Davalı vekili,davacının kendisine ait kliniği bulunduğu duyumu üzerine ... Veteriner Hekimleri Odasına başvurulduğunu, cevabi yazıda davacının kliniğinin bulunduğu, bu sebeple sözleşme imzalama imkânının uygun görülmediğinin belirtildiğini,davacının firma hisselerinin devir öncesinde şeklen çalışmış gibi göründüğünü, gerçekte davacının peynircilik işi yaptığı ve aldığı ücreti peynirlerinin işyerinde muhafazası karşılığı şirkete iade ettiğinin öğrenildiğini, hisse devri sonrası ise davacının işyerine gelmediğini, davacının çalıştığı yıllara dair yıllık izinlerinin tamamını kullandığını,davacının ücret farkı talebinin kabul edilemeyeceğini belirterek davanın reddine karar verilmesini talep etmiştir.
Mahkemece, yapılan yargılama sonucunda toplanan deliller ve bilirkişi raporuna dayanılarak, yazılı gerekçe ile davanın kısmen kabulüne karar verilmiştir.
Karar davalı tarafından temyiz edilmiştir.
1-Dosyadaki yazılara toplanan delillerle kararın dayandığı kanuni gerektirici sebeplere göre, davalının aşağıdaki bendin dışında kalan sair temyiz itirazları yerinde görülmemiştir.
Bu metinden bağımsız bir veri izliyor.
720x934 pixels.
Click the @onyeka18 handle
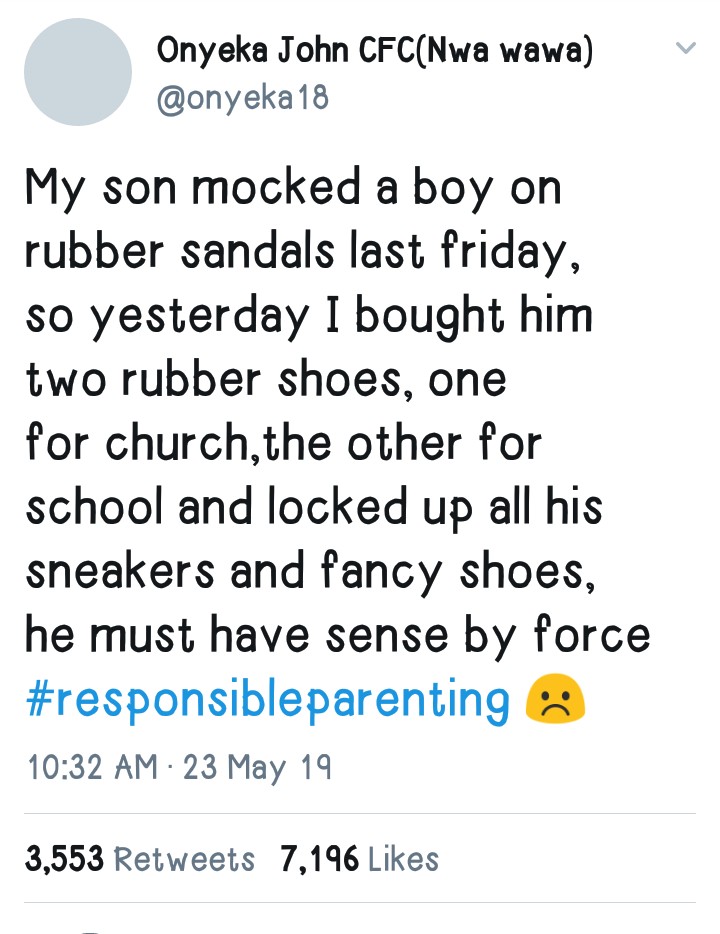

2-Taraflar arasında işçiye ödenen aylık ücretin miktarı konusunda uyuşmazlık bulunmaktadır.
4857 sayılı İş Kanununda 32 nci maddenin ilk fıkrasında, genel anlamda ücret, bir kimseye bir iş karşılığında işveren veya üçüncü kişiler tarafından sağlanan ve para ile ödenen tutar olarak tanımlanmıştır.
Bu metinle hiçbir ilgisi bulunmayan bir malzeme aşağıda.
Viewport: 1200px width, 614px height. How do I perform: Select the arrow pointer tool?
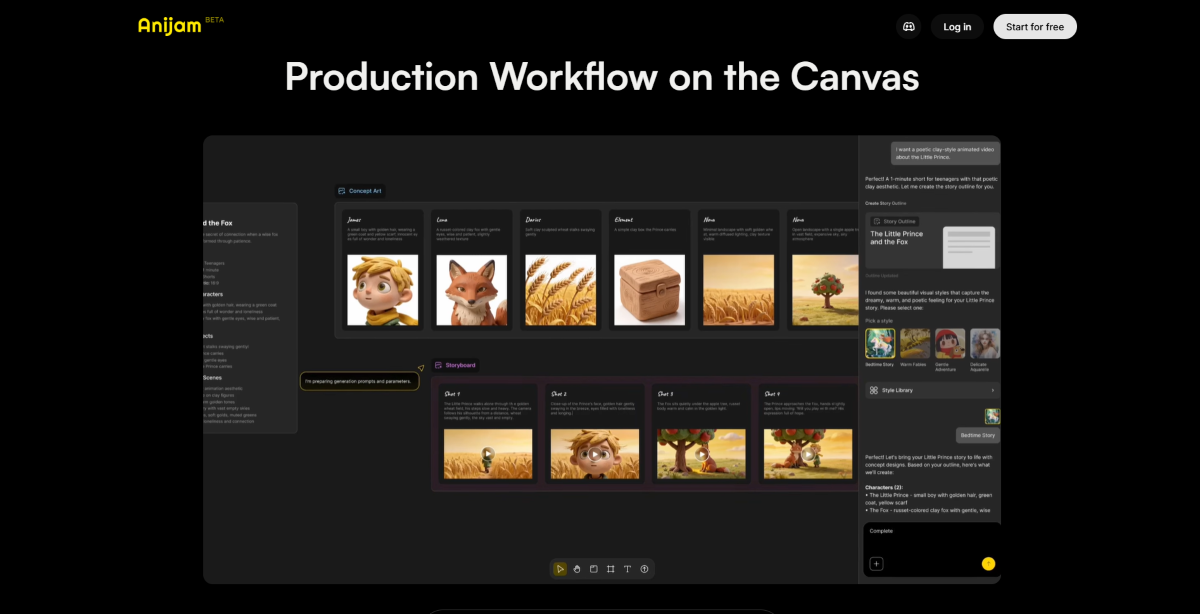560,569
Ücret kural olarak dönemsel (periyodik) bir ödemedir. Kanunun kabul ettiği sınırlar içinde tarafların sözleşme ile tespit ettiği belirli ve sabit aralıklı zaman dilimlerine, dönemlere uyularak ödenmelidir. Yukarıda değinilen Yasa maddesinde bu süre en çok bir ay olarak belirtilmiştir.
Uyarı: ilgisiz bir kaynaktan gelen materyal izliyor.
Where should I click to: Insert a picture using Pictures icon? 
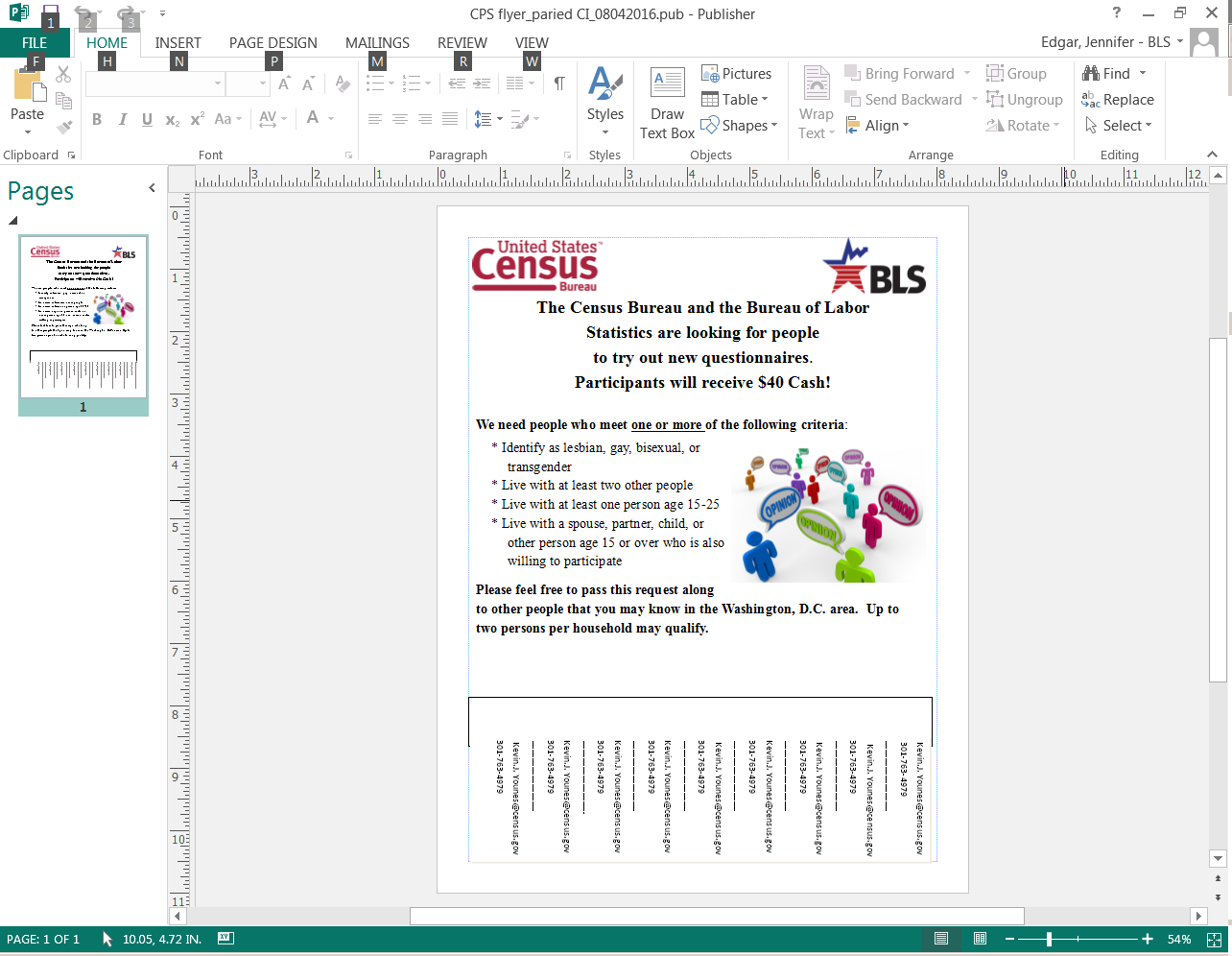[736, 74]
İş sözleşmesinin tarafları, asgarî ücretin altında kalmamak kaydıyla sözleşme özgürlüğü çerçevesinde ücretin miktarını serbestçe kararlaştırabilirler. İş sözleşmesinde ücretin miktarının açıkça belirtilmemiş olması, taraflar arasında iş sözleşmesinin bulunmadığı anlamına gelmez. Böyle bir durumda dahi ücret, Borçlar Kanunun 323 üncü maddesinin ikinci fıkrasına göre tespit olunmalıdır. İş sözleşmesinde ücretin kararlaştırılmadığı hallerde ücretin miktarı, işçinin kişisel özellikleri, işyerindeki ya da meslekteki kıdemi, meslek unvanı, yapılan işin niteliği, iş sözleşmesinin türü, işyerinin özellikleri, emsal işçilere o işyerinde ya da başka işyerlerinde ödenen ücretler, örf ve adetler göz önünde tutularak belirlenir.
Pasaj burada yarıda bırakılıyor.